Giuseppe Scienza

Personal information
- Date of birth: 14 October 1966 (age 58)
- Place of birth: Domodossola, Italy
- Height: 1.72 m (5 ft 8 in)
- Position(s): Midfielder

Senior career*
- Years: Team / Apps / (Gls)
- 1983–1984: Omegna
- 1984–1985: Torino
- 1985–1987: Calcio Campania
- 1987–1988: Foggia
- 1988–1990: Catania
- 1990–1991: Reggina
- 1991–1994: Reggiana
- 1994–1995: Torino
- 1995–1996: Venezia
- 1996–1998: Piacenza
- 1998–1999: Torino
- 1999–2001: Cesena
- 2001: Castel di Sangro
- 2001–2002: Pro Patria

Managerial career
- 2002–2005: Pro Patria (youth)
- 2005–2007: Novara (youth)
- 2007–2009: Torino (juniors)
- 2009–2010: Legnano
- 2010–2011: Viareggio
- 2011: Brescia
- 2012–2013: Cremonese
- 2013–2015: FeralpiSalò
- 2015: Alessandria
- 2016–2017: FC Chiasso
- 2017–2019: Monopoli
- 2019–2021: Monopoli
- 2021: Pro Vercelli

= Giuseppe Scienza =

Italian footballer

Giuseppe Scienza (born 14 October 1966) is an Italian football manager and former player who played as a midfielder.

==Playing career==
Scienza played Serie A level for Reggiana, Torino and Piacenza. He retired in 2002 to pursue a career as a coach.

==Coaching career==
In 2011, following two stints at minor clubs Legnano and Viareggio, Scienza was named new head coach of Serie B club Brescia, guiding them until December of that year. He successively worked regularly at Serie C clubs, being in charge of teams such as Cremonese, FeralpiSalò and Alessandria. He then moved to Switzerland to guide Challenge League club FC Chiasso during the 2016–17 season.
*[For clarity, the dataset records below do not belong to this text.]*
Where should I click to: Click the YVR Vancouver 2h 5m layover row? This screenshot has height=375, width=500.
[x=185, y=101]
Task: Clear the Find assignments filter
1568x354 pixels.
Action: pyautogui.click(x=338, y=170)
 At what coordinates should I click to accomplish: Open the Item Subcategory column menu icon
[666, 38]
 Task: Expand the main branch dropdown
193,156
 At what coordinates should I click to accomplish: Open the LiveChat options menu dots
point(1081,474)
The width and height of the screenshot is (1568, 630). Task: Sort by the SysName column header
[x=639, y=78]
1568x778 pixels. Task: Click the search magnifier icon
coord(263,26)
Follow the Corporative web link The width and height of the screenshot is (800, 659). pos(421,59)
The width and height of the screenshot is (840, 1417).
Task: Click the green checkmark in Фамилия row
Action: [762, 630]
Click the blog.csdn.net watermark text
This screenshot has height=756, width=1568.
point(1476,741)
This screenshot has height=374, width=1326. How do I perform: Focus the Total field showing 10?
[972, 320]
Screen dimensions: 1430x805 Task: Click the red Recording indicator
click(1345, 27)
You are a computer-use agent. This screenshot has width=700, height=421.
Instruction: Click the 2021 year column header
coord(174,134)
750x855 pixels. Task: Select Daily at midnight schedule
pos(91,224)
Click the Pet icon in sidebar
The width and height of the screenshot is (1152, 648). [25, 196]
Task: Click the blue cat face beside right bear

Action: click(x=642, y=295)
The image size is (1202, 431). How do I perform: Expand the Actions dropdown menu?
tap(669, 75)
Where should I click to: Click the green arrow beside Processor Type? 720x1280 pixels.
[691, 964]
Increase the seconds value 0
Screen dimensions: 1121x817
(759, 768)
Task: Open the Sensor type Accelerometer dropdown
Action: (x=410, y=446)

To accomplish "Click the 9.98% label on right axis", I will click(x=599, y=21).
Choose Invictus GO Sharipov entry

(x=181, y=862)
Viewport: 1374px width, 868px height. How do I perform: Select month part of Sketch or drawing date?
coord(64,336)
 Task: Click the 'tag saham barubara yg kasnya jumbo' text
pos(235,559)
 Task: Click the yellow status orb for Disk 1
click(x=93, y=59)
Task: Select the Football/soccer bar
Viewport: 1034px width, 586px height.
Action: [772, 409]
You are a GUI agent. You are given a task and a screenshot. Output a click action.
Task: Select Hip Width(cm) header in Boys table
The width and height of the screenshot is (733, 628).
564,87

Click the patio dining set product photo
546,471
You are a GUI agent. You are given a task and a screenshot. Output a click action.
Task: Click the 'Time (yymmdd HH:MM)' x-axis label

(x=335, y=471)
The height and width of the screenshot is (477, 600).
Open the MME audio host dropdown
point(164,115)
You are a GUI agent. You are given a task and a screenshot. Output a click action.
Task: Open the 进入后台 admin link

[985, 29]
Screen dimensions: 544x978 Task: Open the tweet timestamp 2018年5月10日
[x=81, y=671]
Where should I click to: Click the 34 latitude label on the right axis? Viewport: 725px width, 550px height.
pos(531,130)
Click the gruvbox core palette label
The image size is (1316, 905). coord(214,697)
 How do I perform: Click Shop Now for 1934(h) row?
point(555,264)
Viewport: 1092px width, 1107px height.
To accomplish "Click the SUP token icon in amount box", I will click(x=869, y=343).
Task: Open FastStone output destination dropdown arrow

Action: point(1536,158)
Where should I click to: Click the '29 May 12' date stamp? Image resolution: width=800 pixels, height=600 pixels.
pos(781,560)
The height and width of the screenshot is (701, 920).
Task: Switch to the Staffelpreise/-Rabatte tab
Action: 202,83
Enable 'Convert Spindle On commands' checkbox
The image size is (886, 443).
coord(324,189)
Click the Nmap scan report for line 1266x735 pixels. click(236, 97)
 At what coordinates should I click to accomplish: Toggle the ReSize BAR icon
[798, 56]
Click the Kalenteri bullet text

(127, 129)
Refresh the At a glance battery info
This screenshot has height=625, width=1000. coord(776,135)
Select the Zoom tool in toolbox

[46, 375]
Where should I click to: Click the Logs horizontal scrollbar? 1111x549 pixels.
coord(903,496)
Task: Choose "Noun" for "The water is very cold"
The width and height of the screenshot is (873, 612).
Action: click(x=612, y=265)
In 2017 he took over at Serie C club Monopoli, which he coached for four seasons, apart from a short break in 2019. During his tenure at Monopoli, he achieved a third place by the end of the 2019–20 Serie C season, and consistently guiding the small Apulian club to the promotion playoffs.

On 23 June 2021, he joined Serie C club Pro Vercelli on a two-year contract. He was dismissed on 5 December 2021 following a string of negative results.